James Lewis, the lone suspect in the 1982 Tylenol murders, was found dead Sunday at his home in suburban Boston, multiple law-enforcement sources confirmed to the Tribune.
His death comes after 40 years of intense scrutiny from law enforcement, in which Lewis played a cat-and-mouse game with investigators. Local authorities questioned him as recently as September as part of a renewed effort to bring charges in the case.
With the investigation’s only suspect dead, it now seems unlikely that charges will ever be brought in poisonings that killed seven people and caused a worldwide panic.
I don’t understand how the law couldn’t nail this guy. He sent an extortion letter to Johnson and Johnson threatening more poisonings to follow if they didn’t pay him off. Couldn’t they extrapolate that letter to a confession? Who else but the poisoner would send such a letter?
While this guy may have done it, I can also see a con man trying to cash in on the killings via extortion.
Meanwhile, someone just as bad as the Tylenol poisoner is still in prison. Stella Nickell first fatally poisoned her husband with cyanide. Then, when the insurance payout wasn’t enough for her (the death was originally thought to be from natural causes) she tampered with Excedrin capsules sold at store(s), causing the death of a total stranger. She succeeded in getting her husband’s case reopened and sued the manufacturer, but the attention led to her arrest and conviction.
Any sensational crime will trigger copycats, wackos falsely taking credit, and if there’s an avenue for extortion, various pretenders hoping to cash in on that aspect by making their own extortion demands.
Given the vast interest this case caused back then, if there had been any way to tie Lewis to the murders, or even if there wasn’t but the prosecutor was daring
/ ambitious enough, they would have done so by indicting and trying him.
That they did not suggests either he pulled off a nearly perfect crime in the sense of leaving no conclusive evidence, or that he was not in fact the actual poisoner.
I don’t remember alot about this. I read some.
It’s terrible he basically got away with it.
As per packaging:
I was at a convenience store and a guy in front of me asked for a BC powder. The clerk grabbed the 3 pack. He said “No, I want just one packet”
Clerk reaches under the counter and brings one individual packet. I couldn’t tell what he was charged for it. But isn’t that a crime?

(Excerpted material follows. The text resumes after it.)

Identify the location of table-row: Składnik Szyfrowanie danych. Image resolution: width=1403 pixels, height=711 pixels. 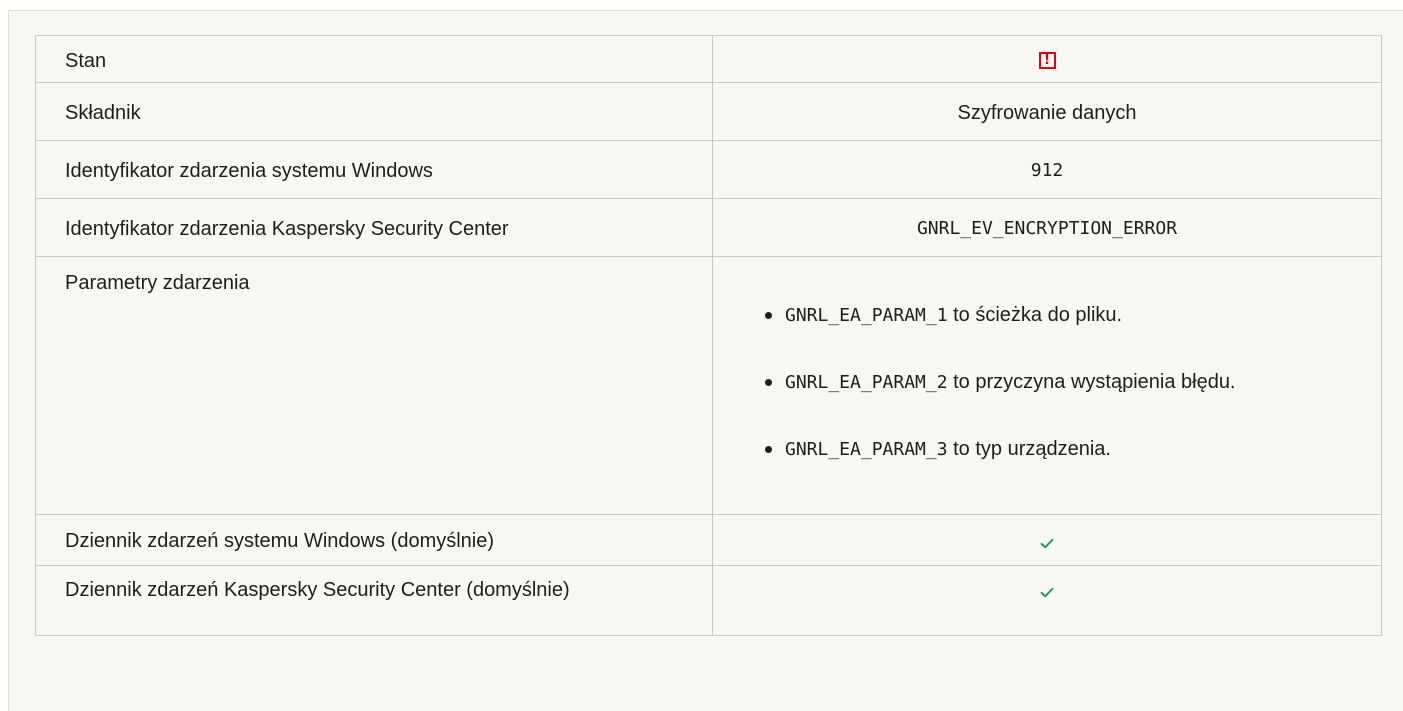
(708, 112).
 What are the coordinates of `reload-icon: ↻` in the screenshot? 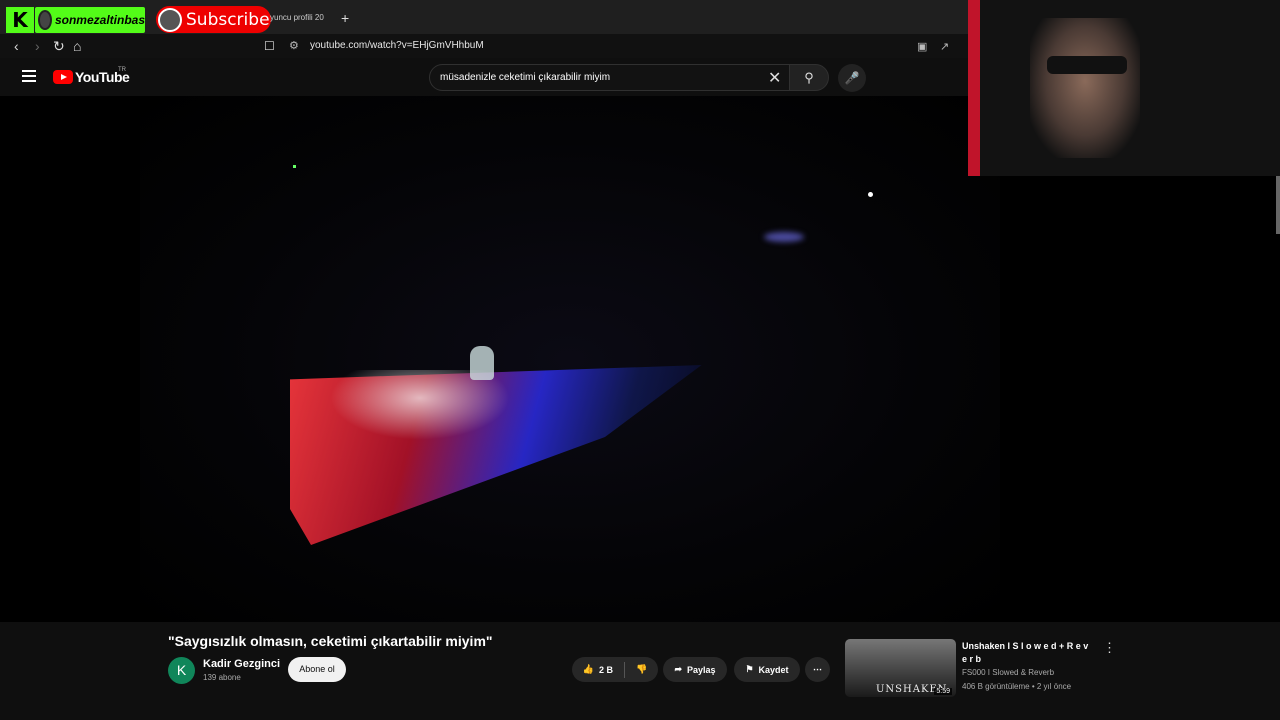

I would never take something removed from the original packaging. I agree some of the wrappings are overkill. And hard to remove.
This is why I have an exacto knife.
BC Powder, and the similar Goody’s Powder, are definitely Southern U.S things (and, they are now both owned by the same company). They’re headache/pain remedies: BC contains aspirin and caffeine, while Goody’s also contains acetaminophen.
Hand to Heaven, I just took one before I opened this thread. BC Powder is a headache powder. I believe it is more prevalent in the Southern USA. Tastes awful, works fast.
The individual powders somewhat recently changed from unlabeled folded wax papers to labeled sleeves. I wonder if tamper proofing was part of that decision.
IIRC the advantage for hangover sufferers is that you can pour the BC powder in a glass of booze and have some hair of the dog while claiming you’re just medicating your headache.
Actually, I think mind blown is correct on any device. Now that I zoom in I see the goop blasting upwards from the hole in the top of the head. The white is a cloud of smoke/steam.
But I like my interpretation too. The Dope could certainly use an emoji for “WOW, do I have an amazing hangover or what?”
I think there was a fair amount of circumstantial evidence developed over the years that he was the killer, but no real physical evidence directly linking him to it, so they never brought charges.
It’s mentioned in the link, but maybe the closest they got was the fact that the extortion letter was postmarked October 1 (a fact they weren’t able to confirm until years later). In a sting operation in 2007, Lewis admitted it took 3 days to write the letter, which meant he started composing it on September 29 (the date the 7 victims were killed), but news of the murders only became public knowledge on September 30.
I use the exploding head emoji for migraines. I have suffered migraines which absolutely blew off the top of my head, and splattered brains all over the ceiling.